Gold Gets No Respect

December 8, 2005 10:57 PM by Robert Blumen | Other posts by Robert Blumen | Comments (15)

Fed Chair-in-Waiting Benjamin Bernanke is a "Great Depression Buff", reports the Wall Street Journal. Based on extensive research, he has drawn some important conclusions:

  • Beware of outdated orthodoxies such as the gold standard.
  • The Fed's key objective should be stable prices.
  • Don't try to prick asset bubbles.
A magazine calling itself The Economist writes The little yellow god: Even at $500, it's still a barbarous relic. And The Christian Science Monitor opines India's costly love affair with gold "could be cutting the country's economic growth by 0.4 percentage points per year."

Provided data:
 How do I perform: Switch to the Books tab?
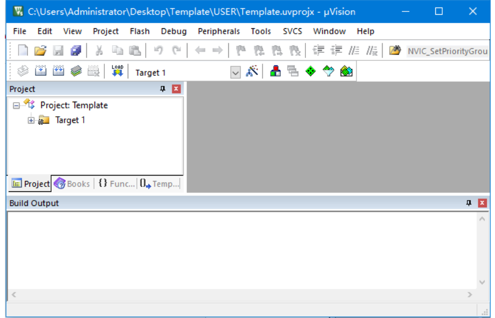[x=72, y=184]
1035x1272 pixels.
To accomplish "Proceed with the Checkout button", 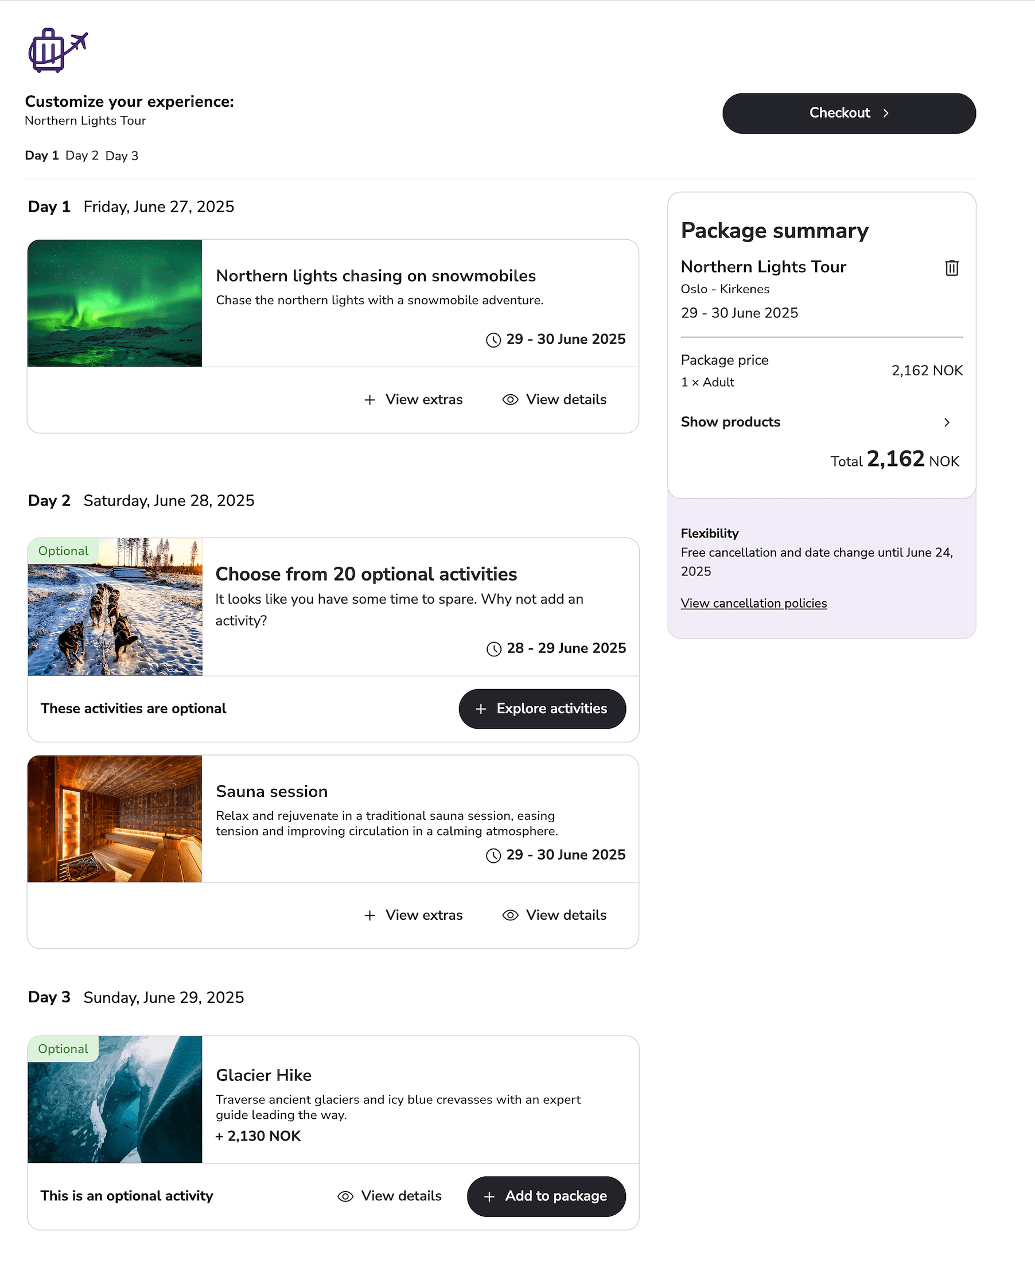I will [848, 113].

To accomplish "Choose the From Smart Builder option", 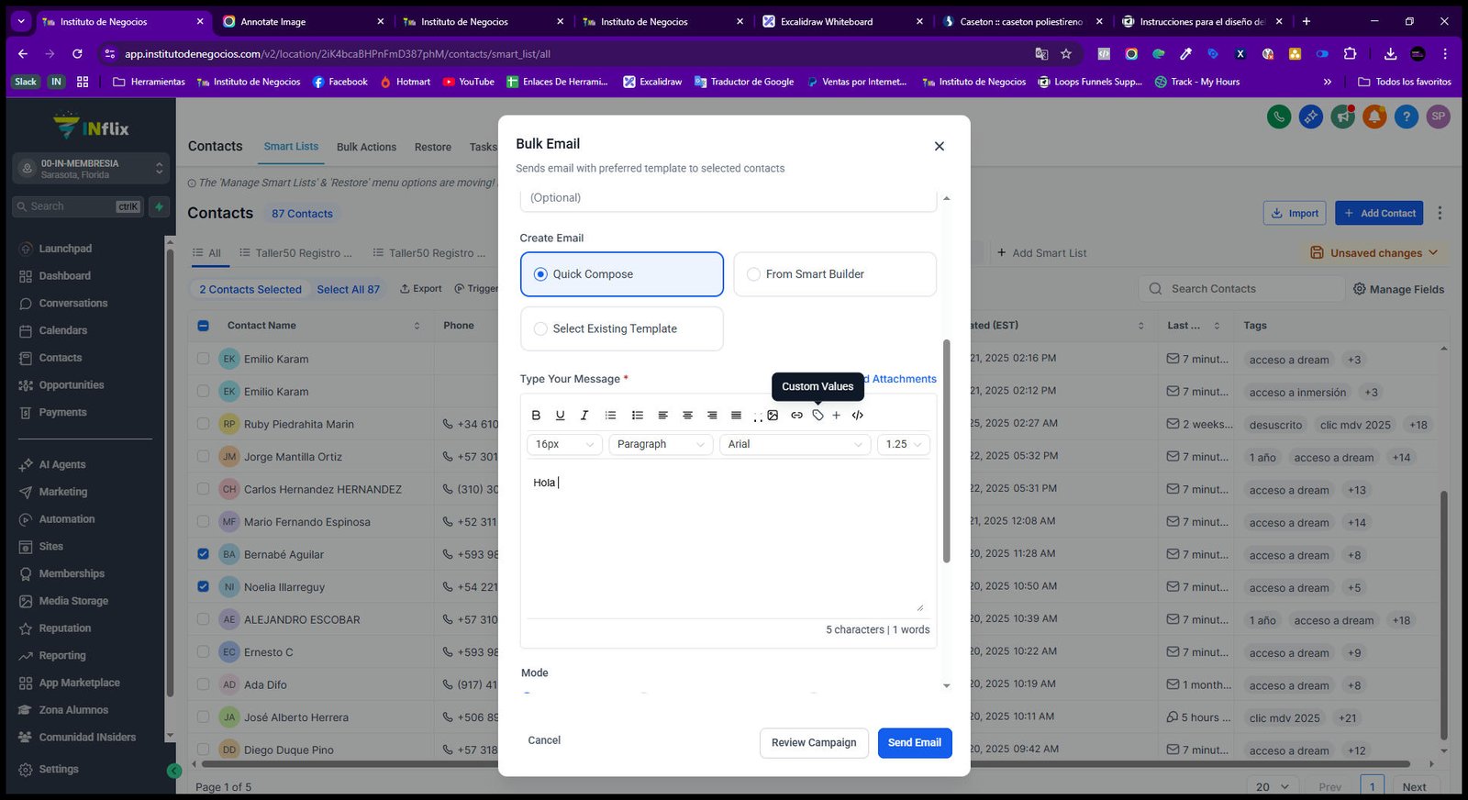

...

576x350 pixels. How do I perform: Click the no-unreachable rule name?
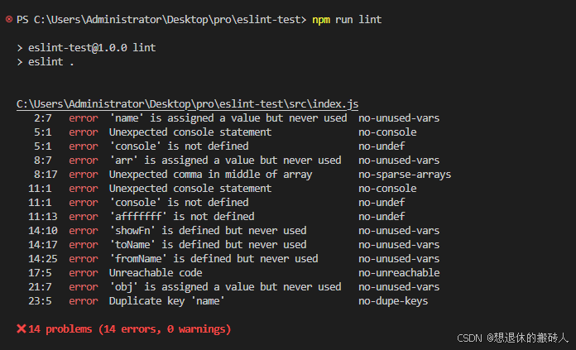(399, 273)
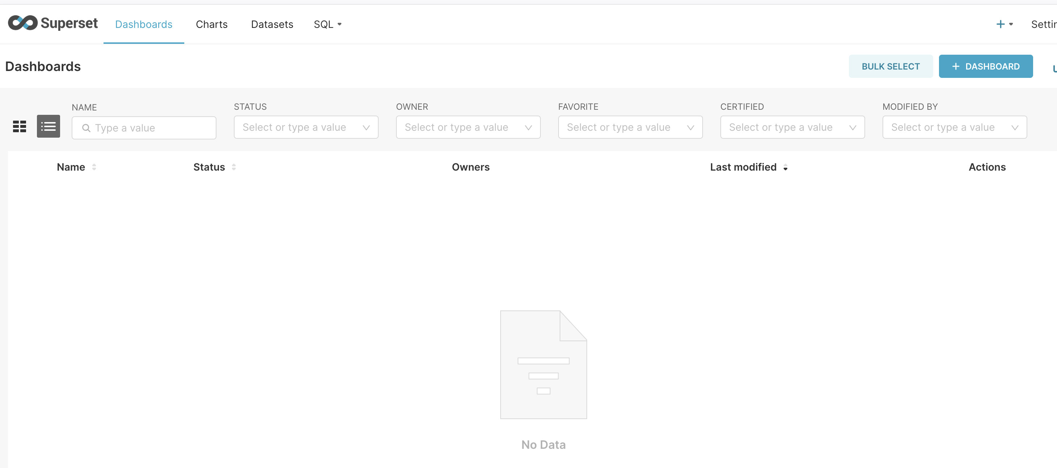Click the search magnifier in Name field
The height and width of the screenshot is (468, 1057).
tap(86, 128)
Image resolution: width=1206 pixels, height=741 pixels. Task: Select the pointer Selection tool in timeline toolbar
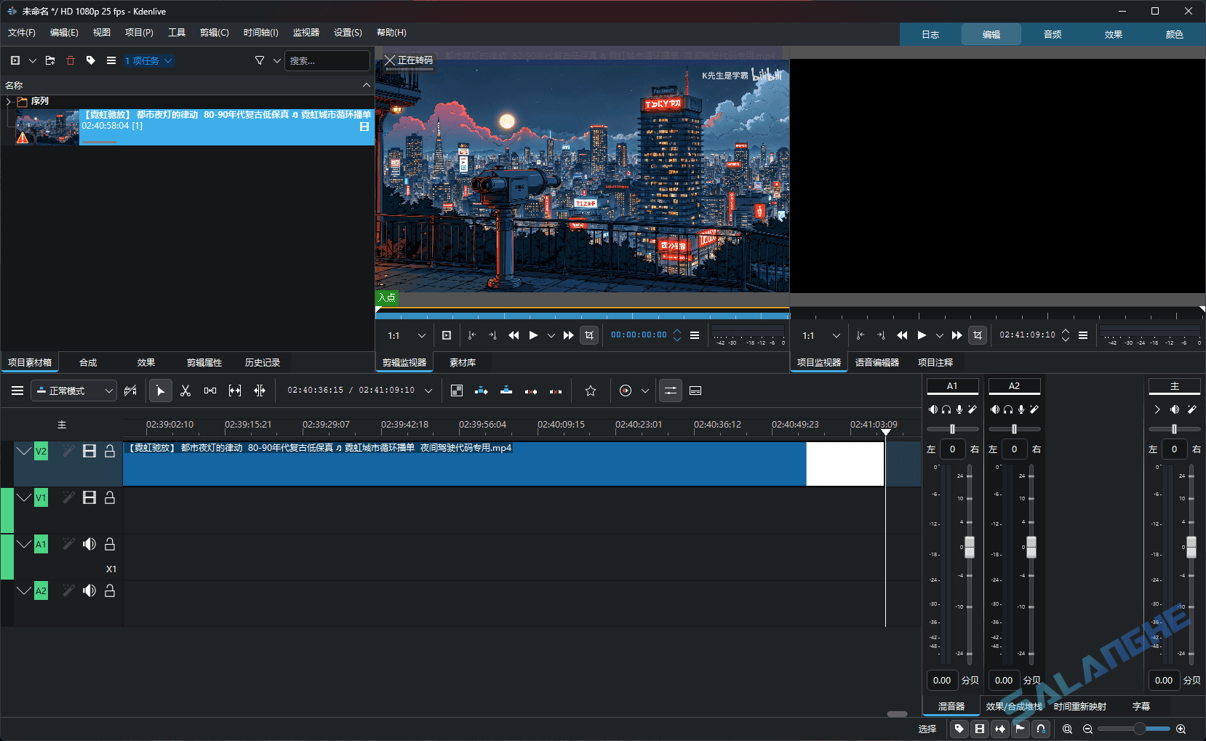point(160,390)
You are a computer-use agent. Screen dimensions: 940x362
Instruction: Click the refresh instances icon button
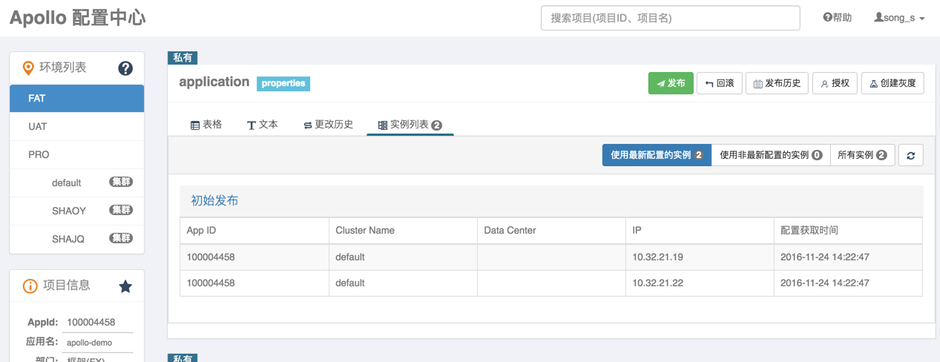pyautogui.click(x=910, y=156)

Written task A: In the gold post, which newspaper reports that Benjamin Bernanke is a "Great Depression Buff"?
Written task B: In the records, duplicate the lines from the line with "You are a computer-use" to the line with "pyautogui.click(x=910, y=156)", both included, and omit the pictures.

Written answer A: The Wall Street Journal.

Written answer B:
You are a computer-use agent. Screen dimensions: 940x362
Instruction: Click the refresh instances icon button
pyautogui.click(x=910, y=156)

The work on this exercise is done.